[Stated goal]: Could you arrange every line of the material below as a numbered list, leaving out the blank lines?

Location data for words and elements
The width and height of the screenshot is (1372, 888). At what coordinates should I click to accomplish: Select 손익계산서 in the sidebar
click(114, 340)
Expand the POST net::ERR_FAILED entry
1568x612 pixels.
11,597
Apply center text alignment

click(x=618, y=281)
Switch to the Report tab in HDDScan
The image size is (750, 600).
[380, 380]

[Solution to this problem]:
1. The width and height of the screenshot is (1372, 888). At what coordinates should I click to accomplish: Select 손익계산서 in the sidebar
2. click(114, 340)
3. Expand the POST net::ERR_FAILED entry
4. 1568x612 pixels.
5. 11,597
6. Apply center text alignment
7. click(x=618, y=281)
8. Switch to the Report tab in HDDScan
9. The image size is (750, 600).
10. [380, 380]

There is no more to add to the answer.